**Exercise prompt:**
Set out every line of the items below as a numbered list, skipping any blank lines.

**Input data:**
.....

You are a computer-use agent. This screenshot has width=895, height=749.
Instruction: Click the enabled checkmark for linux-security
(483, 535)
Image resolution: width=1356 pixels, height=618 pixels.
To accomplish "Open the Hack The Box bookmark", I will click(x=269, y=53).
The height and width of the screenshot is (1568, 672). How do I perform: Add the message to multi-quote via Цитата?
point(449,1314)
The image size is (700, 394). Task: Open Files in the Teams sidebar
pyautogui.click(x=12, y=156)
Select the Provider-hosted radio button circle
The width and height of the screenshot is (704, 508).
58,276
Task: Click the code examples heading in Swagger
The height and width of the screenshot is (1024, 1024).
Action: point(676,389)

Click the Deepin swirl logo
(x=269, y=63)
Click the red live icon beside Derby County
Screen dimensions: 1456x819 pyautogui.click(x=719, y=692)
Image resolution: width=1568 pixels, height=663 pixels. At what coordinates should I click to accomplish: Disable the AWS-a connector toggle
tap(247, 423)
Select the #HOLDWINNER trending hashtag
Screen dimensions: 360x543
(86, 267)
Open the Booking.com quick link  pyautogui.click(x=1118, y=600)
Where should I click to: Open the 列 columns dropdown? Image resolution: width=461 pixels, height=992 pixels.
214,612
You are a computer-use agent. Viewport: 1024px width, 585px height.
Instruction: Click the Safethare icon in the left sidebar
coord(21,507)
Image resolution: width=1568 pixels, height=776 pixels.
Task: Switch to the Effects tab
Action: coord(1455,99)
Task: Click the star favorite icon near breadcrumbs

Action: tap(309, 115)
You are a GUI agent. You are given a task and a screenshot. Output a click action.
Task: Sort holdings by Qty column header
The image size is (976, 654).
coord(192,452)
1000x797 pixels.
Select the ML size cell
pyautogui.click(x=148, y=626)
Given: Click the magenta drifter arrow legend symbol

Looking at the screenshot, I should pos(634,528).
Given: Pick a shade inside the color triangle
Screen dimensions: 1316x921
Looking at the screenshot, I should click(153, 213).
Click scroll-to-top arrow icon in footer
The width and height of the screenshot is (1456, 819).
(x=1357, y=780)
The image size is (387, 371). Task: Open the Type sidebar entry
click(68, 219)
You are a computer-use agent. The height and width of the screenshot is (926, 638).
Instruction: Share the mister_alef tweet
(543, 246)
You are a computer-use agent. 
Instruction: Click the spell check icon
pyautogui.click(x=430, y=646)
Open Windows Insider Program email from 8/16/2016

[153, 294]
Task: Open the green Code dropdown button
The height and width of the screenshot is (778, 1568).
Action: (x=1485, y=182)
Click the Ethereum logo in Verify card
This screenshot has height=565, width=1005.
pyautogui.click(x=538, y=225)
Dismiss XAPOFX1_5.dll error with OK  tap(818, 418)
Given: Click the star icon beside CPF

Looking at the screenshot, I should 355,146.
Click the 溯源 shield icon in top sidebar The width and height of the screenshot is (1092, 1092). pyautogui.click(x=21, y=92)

.....

**Solution:**
1. You are a computer-use agent. This screenshot has width=895, height=749.
2. Instruction: Click the enabled checkmark for linux-security
3. (483, 535)
4. Image resolution: width=1356 pixels, height=618 pixels.
5. To accomplish "Open the Hack The Box bookmark", I will click(x=269, y=53).
6. The height and width of the screenshot is (1568, 672). How do I perform: Add the message to multi-quote via Цитата?
7. point(449,1314)
8. The image size is (700, 394). Task: Open Files in the Teams sidebar
9. pyautogui.click(x=12, y=156)
10. Select the Provider-hosted radio button circle
11. The width and height of the screenshot is (704, 508).
12. 58,276
13. Task: Click the code examples heading in Swagger
14. The height and width of the screenshot is (1024, 1024).
15. Action: point(676,389)
16. Click the Deepin swirl logo
17. (x=269, y=63)
18. Click the red live icon beside Derby County
19. Screen dimensions: 1456x819 pyautogui.click(x=719, y=692)
20. Image resolution: width=1568 pixels, height=663 pixels. At what coordinates should I click to accomplish: Disable the AWS-a connector toggle
21. tap(247, 423)
22. Select the #HOLDWINNER trending hashtag
23. Screen dimensions: 360x543
24. (86, 267)
25. Open the Booking.com quick link  pyautogui.click(x=1118, y=600)
26. Where should I click to: Open the 列 columns dropdown? Image resolution: width=461 pixels, height=992 pixels.
27. 214,612
28. You are a computer-use agent. Viewport: 1024px width, 585px height.
29. Instruction: Click the Safethare icon in the left sidebar
30. coord(21,507)
31. Image resolution: width=1568 pixels, height=776 pixels.
32. Task: Switch to the Effects tab
33. Action: coord(1455,99)
34. Task: Click the star favorite icon near breadcrumbs
35. Action: tap(309, 115)
36. You are a GUI agent. You are given a task and a screenshot. Output a click action.
37. Task: Sort holdings by Qty column header
38. The image size is (976, 654).
39. coord(192,452)
40. 1000x797 pixels.
41. Select the ML size cell
42. pyautogui.click(x=148, y=626)
43. Given: Click the magenta drifter arrow legend symbol
44. Looking at the screenshot, I should pos(634,528).
45. Given: Pick a shade inside the color triangle
46. Screen dimensions: 1316x921
47. Looking at the screenshot, I should click(153, 213).
48. Click scroll-to-top arrow icon in footer
49. The width and height of the screenshot is (1456, 819).
50. (x=1357, y=780)
51. The image size is (387, 371). Task: Open the Type sidebar entry
52. click(68, 219)
53. You are a computer-use agent. The height and width of the screenshot is (926, 638).
54. Instruction: Share the mister_alef tweet
55. (543, 246)
56. You are a computer-use agent. 
57. Instruction: Click the spell check icon
58. pyautogui.click(x=430, y=646)
59. Open Windows Insider Program email from 8/16/2016
60. [153, 294]
61. Task: Open the green Code dropdown button
62. The height and width of the screenshot is (778, 1568).
63. Action: (x=1485, y=182)
64. Click the Ethereum logo in Verify card
65. This screenshot has height=565, width=1005.
66. pyautogui.click(x=538, y=225)
67. Dismiss XAPOFX1_5.dll error with OK  tap(818, 418)
68. Given: Click the star icon beside CPF
69. Looking at the screenshot, I should 355,146.
70. Click the 溯源 shield icon in top sidebar The width and height of the screenshot is (1092, 1092). pyautogui.click(x=21, y=92)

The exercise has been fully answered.